- Text passage:
Usage: split(str, delimiter) splits the string values on the delimiter and returns the string values as a multivalue field (array). Use an empty string ("") to split the original string into one value per character. If the delimiter is not found, returns an array containing the original string. If the input string is empty, returns an empty array.

Argument type: str: STRING, delimiter: STRING

Return type: ARRAY of STRING

Example

source=people
| eval test = 'buttercup;rarity;tenderhoof;dash', result = split(test, ';')
| fields result
| head 1

Expected output:

fetched rows / total rows = 1/1
+------------------------------------+
| result                             |
|------------------------------------|
| [buttercup,rarity,tenderhoof,dash] |
+------------------------------------+
source=people
| eval test = '1a2b3c4def567890', result = split(test, 'def')
| fields result
| head 1

Expected output:

fetched rows / total rows = 1/1
+------------------+
| result           |
|------------------|
| [1a2b3c4,567890] |
+------------------+
source=people
| eval test = 'abcd', result = split(test, '')
| fields result
| head 1

Expected output:

fetched rows / total rows = 1/1
+-----------+
| result    |
|-----------|
| [a,b,c,d] |
+-----------+
source=people
| eval test = 'name::value', result = split(test, '::')
| fields result
| head 1

Expected output:

fetched rows / total rows = 1/1
+--------------+
| result       |
|--------------|
| [name,value] |
+--------------+
source=people
| eval test = 'hello', result = split(test, ',')
| fields result
| head 1

Expected output:

fetched rows / total rows = 1/1
+---------+
| result  |
|---------|
| [hello] |
+---------+

MVDEDUP

Description

Usage: mvdedup(array) removes duplicate values from a multivalue array while preserving the order of first occurrence. NULL elements are filtered out. Returns an array with duplicates removed, or null if the input is null. Argument type: array: ARRAY Return type: ARRAY Example

source=people
| eval array = array(1, 2, 2, 3, 1, 4), result = mvdedup(array)
| fields result
| head 1

Expected output:

fetched rows / total rows = 1/1
+-----------+
| result    |
|-----------|
| [1,2,3,4] |
+-----------+
source=people
| eval array = array('z', 'a', 'z', 'b', 'a', 'c'), result = mvdedup(array)

- Information supplied:

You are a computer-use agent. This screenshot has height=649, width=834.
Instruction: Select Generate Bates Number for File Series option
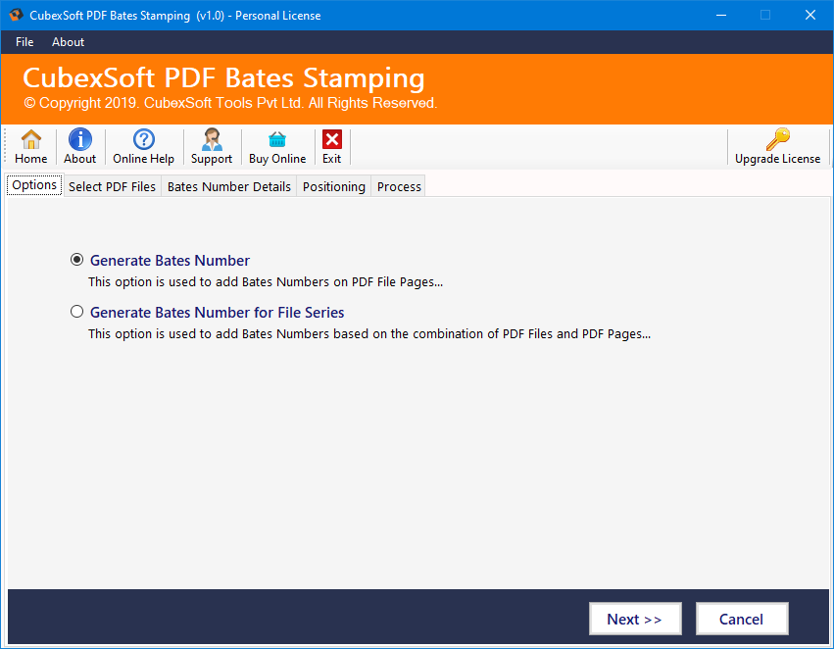tap(76, 311)
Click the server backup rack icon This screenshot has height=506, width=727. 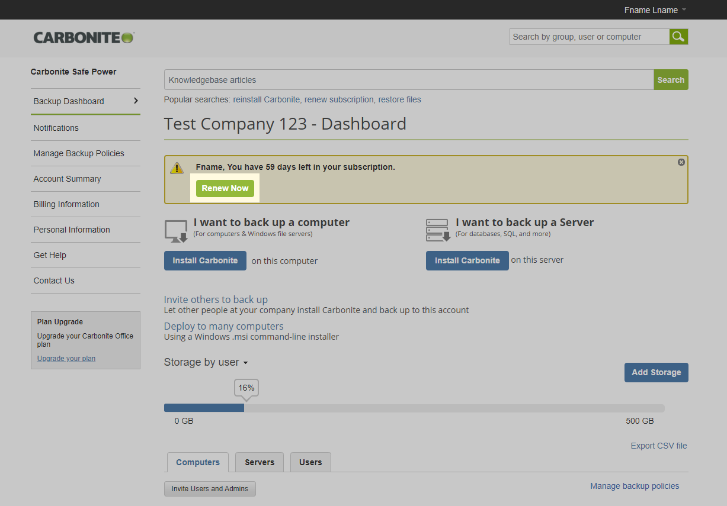point(438,230)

- To do:
A. Answer these questions using the function reference above:
(i) According to the split usage notes, what does split return when the delimiter is not found?
(ii) What return type is given for split?
(iii) What does mvdedup do with NULL values in its input?
B. Reproduce the part of the function reference above starting with "Description" and going on through "4), result = mvdedup(array)".
C. List every delimiter passed to split in the examples of the function reference above.

- Answers by task:
A.
(i) An array containing the original string.
(ii) ARRAY of STRING.
(iii) They are filtered out.

B.
Description

Usage: mvdedup(array) removes duplicate values from a multivalue array while preserving the order of first occurrence. NULL elements are filtered out. Returns an array with duplicates removed, or null if the input is null. Argument type: array: ARRAY Return type: ARRAY Example

source=people
| eval array = array(1, 2, 2, 3, 1, 4), result = mvdedup(array)

C.
- ';'
- 'def'
- '' (the empty string)
- '::'
- ','